Our automation solutions are deeply integrated with our customers’ ATS databases, helping reduce the overall “cost of placement” and shorten lead times to fill roles. Precision, speed, and the broad range of automation features offer our customers a competitive advantage.

Q. Beyond your technological capabilities, what makes Daxtra stand out in APAC and globally?

APAC, specifically, is unique from a languages perspective, being home to 4.5 billion people who speak 2300 languages across 28 linguistic families in total. Luckily for us, nearly 99% of all CVs here are written in just eight languages – Chinese, English, Japanese, Russian, Korean, Vietnamese, Malay/Indonesian and Thai.

So, accordingly, we focused our efforts on those languages and made sure our linguistic software can handle them well. As we process more data in those languages, the software gets more and more accurate, it is a continuous learning project.

The new big thing that we are working on is better cross-language matching – if a job description is written in Chinese, for example, you do not want to miss out on suitable candidates who submitted their CVs in English.

This is now available for Japanese (to English and back), Chinese and several European

languages.

Q. As global events cause fluctuations and shifts in the job market, is Daxtra set up to deal with an ever-changing environment?

With the current disruption due to COVID-19, we are seeing some immediate and substantial changes. Companies most severely affected by the downturn are understandably cautious about spending money, but even those with fewer jobs to fill are most likely handling increased volumes of applications lately.

In any such crisis, the situation flips. Now, we are in a situation where we have an abundance of resumes, candidates and jobseekers but not enough vacant jobs.

The benefit of staying in touch with your talent community during such a period is that candidates will, later, be happier to engage with a company that has shown it cares - whilst keeping in mind that some of those candidates may one day become clients.

It is important to try and capitalise on this. The question is, how do you do this if your own workforce has shrunk?
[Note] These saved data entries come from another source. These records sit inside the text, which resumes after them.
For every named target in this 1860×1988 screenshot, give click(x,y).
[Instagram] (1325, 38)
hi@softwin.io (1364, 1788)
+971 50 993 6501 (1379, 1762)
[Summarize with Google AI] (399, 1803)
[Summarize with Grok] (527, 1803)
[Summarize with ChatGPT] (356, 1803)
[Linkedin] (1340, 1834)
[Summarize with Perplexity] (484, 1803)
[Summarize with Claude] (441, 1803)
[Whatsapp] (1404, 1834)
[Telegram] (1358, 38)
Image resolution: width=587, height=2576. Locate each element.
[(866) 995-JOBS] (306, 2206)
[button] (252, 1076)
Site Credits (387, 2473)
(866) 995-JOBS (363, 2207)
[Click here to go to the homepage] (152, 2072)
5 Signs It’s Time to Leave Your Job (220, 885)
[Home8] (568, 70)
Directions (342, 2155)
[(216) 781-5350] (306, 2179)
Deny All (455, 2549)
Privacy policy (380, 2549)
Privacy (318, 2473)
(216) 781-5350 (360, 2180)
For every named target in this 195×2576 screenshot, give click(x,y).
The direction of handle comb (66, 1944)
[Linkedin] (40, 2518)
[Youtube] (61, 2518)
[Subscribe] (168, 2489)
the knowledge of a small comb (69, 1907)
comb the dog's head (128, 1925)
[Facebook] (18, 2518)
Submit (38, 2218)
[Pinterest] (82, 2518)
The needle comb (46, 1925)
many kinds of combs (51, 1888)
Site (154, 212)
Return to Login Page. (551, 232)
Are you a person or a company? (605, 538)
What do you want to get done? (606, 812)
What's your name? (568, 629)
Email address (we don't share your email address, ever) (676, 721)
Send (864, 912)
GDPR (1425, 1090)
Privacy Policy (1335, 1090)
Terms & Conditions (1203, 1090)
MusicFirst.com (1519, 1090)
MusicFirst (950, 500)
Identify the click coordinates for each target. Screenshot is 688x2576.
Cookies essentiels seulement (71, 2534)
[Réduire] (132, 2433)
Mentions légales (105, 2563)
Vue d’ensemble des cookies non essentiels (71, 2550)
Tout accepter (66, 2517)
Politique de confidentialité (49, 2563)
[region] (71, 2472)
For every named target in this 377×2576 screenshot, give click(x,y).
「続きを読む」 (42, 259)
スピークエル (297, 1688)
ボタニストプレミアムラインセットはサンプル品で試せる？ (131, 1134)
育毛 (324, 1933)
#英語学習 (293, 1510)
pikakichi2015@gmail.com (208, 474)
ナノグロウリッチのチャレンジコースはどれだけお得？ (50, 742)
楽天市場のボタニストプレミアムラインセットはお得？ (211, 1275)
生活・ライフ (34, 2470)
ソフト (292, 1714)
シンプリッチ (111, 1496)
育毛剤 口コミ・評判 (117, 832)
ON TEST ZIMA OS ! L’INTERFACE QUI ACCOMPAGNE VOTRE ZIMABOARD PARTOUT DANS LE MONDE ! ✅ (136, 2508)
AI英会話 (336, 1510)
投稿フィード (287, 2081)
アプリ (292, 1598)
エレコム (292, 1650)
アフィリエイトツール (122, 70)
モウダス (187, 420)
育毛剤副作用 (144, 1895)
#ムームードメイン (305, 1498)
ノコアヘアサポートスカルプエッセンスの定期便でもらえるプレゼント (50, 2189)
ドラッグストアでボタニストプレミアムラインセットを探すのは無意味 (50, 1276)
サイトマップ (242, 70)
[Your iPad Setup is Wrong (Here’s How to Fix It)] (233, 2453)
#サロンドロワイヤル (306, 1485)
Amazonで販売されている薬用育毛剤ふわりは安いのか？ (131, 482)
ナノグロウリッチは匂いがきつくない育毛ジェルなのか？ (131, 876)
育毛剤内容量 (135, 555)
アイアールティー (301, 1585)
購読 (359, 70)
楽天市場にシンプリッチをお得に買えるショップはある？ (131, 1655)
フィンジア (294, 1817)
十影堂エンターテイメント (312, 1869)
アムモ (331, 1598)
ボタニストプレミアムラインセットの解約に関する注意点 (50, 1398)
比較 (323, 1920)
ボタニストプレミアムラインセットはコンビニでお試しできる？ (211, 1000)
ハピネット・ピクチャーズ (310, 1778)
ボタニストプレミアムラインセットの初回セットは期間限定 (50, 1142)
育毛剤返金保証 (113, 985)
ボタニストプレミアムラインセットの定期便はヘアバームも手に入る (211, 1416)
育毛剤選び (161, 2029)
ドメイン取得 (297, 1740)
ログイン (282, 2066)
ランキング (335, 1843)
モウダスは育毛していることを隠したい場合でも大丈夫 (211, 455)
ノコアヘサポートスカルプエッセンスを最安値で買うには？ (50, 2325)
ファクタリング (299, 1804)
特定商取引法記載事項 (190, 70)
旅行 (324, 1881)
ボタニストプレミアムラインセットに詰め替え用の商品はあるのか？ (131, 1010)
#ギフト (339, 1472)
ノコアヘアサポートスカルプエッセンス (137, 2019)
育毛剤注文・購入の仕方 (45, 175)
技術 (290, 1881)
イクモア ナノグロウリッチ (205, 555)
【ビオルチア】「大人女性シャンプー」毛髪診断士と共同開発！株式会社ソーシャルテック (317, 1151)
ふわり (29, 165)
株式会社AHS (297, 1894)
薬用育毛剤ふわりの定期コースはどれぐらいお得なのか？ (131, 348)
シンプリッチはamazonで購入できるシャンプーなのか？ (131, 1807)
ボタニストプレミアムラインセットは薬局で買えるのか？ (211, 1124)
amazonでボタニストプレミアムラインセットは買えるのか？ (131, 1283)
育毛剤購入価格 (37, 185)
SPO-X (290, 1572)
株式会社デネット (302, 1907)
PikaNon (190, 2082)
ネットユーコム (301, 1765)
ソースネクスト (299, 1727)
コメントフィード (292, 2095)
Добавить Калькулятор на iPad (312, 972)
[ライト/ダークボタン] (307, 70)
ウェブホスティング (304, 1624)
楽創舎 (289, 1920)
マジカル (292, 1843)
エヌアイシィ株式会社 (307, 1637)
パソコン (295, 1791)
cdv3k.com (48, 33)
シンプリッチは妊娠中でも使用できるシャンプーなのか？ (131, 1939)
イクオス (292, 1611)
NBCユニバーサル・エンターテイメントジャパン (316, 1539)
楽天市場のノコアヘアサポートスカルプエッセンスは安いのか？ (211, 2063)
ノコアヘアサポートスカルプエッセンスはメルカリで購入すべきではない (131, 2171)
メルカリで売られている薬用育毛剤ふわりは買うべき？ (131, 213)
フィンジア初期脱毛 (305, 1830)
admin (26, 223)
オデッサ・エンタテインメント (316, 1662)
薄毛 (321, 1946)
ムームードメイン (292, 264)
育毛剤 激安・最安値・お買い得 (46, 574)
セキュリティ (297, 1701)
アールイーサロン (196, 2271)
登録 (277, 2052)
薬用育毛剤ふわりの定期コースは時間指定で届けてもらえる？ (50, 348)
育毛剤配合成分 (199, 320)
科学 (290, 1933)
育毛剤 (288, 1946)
That’s where Intelligent Automation (IA) can help.

Taking a broader view on the near to mid-term future, for the most part, the industry is still on a clear path towards further consolidation in both the Recruitment and the RecTech sectors.

Also, as more corporate organisations are bringing Talent Acquisition teams in-house, we will be seeing increased competition between recruitment agencies and their own clients.

In the RecTech space most notably, several relatively new technologies are gaining strongholds in the current shrinking economy. AI-based chatbots and candidate engagement tools are likely to grow significantly in popularity, along with “autonomous staffing”.

The traditional “bricks and mortar” agency model will start giving way to an automated approach as more hi-tech staffing firms are increasingly filling positions with minimal human involvement. AI and IA are progressing at such a rapid pace that more and more positions will be filled autonomously in the coming few years.